“I will pour out on the house of David and on the inhabitants of Jerusalem, the Spirit of grace and of supplication, so that they will look on Me whom they have pierced; and they will mourn for Him, as one mourns for an only son, and they will weep bitterly over Him like the bitter weeping over a firstborn” (Zech 12:10).

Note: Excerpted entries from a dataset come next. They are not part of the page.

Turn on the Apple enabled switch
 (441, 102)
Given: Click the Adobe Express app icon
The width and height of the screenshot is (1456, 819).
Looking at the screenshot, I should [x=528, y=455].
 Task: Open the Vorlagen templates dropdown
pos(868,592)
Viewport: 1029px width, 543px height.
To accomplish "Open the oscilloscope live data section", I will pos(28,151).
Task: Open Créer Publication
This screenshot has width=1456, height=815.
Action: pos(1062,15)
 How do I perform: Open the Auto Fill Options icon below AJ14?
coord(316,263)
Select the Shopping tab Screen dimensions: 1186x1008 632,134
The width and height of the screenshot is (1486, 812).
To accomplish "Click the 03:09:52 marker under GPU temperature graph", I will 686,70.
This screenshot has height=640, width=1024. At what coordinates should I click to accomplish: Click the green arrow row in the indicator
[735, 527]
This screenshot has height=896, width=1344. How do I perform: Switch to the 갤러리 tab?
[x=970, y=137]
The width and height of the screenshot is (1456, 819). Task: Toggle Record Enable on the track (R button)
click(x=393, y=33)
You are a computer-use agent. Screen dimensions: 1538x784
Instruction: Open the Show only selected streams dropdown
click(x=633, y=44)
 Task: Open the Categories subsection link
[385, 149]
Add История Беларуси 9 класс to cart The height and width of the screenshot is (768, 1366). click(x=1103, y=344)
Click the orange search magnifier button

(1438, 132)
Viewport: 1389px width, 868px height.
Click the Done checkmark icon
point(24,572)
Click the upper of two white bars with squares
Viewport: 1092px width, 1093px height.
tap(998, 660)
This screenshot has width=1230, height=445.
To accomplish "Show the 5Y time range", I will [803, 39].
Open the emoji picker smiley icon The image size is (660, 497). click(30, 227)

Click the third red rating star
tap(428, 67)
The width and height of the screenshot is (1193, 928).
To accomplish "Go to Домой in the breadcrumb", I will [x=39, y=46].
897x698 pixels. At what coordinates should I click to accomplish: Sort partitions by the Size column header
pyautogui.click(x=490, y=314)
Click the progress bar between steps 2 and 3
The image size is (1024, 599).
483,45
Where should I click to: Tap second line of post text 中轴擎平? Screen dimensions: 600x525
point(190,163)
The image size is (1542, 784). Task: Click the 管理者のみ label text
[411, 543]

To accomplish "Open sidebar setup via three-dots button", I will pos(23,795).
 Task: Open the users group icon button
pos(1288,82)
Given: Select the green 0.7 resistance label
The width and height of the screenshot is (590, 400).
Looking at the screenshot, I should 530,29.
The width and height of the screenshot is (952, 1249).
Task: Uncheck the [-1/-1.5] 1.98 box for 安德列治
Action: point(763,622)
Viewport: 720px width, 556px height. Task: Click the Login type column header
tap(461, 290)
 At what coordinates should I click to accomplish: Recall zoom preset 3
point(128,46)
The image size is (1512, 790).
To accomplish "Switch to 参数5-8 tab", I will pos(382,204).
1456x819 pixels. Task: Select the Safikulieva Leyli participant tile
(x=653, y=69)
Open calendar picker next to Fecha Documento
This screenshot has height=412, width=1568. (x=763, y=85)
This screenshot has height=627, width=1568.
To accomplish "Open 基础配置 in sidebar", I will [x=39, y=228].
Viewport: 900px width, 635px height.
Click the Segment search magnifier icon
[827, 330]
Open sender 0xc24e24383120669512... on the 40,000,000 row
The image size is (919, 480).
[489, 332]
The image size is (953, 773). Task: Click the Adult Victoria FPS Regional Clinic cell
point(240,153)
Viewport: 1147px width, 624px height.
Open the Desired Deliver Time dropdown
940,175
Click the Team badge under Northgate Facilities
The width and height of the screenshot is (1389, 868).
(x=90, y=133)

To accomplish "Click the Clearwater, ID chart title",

This verse is mysterious. Why does God, who has been speaking in the first person (see verse 9) suddenly transition from “me” (they will look on me) to “him” (they will mourn for him). Only the larger context can help us make sense of this shift in pronouns. In Zechariah 11:4, God tells an otherwise unknown shepherd to care for his doomed flock (see verse 7). But in Zechariah 11:10, this shepherd assumes the voice of God, speaking as God himself. “I took my staff Favor and cut it in pieces, to break my covenant which I had made with all the peoples.” In Zechariah 13:7, God speaks of a sword striking down his shepherd. “‘Awake, O sword, against My Shepherd, and against the man, My Associate,’ declares the LORD of hosts. ‘Strike the Shepherd that the sheep may be scattered; And I will turn My hand against the little ones.'” In Zechariah 11, this mysterious shepherd has a dual identity, and in Zechariah 13 he is called God’s close companion. Returning to Zechariah 12:10, therefore, we know that the “him” of whom God is speaking is this mysterious and pierced shepherd with a dual identity (God’s associate and God himself). And it is this shepherd who will stand upon the Mount of Olives one day to fight for his people (Zech 14:3-4). And on that day Israel and the whole world will know and worship this Shepherd-King as LORD of the universe!
“And the LORD will be king over all the earth; in that day the LORD will be the only one, and His name the only one” (Zech 14:9).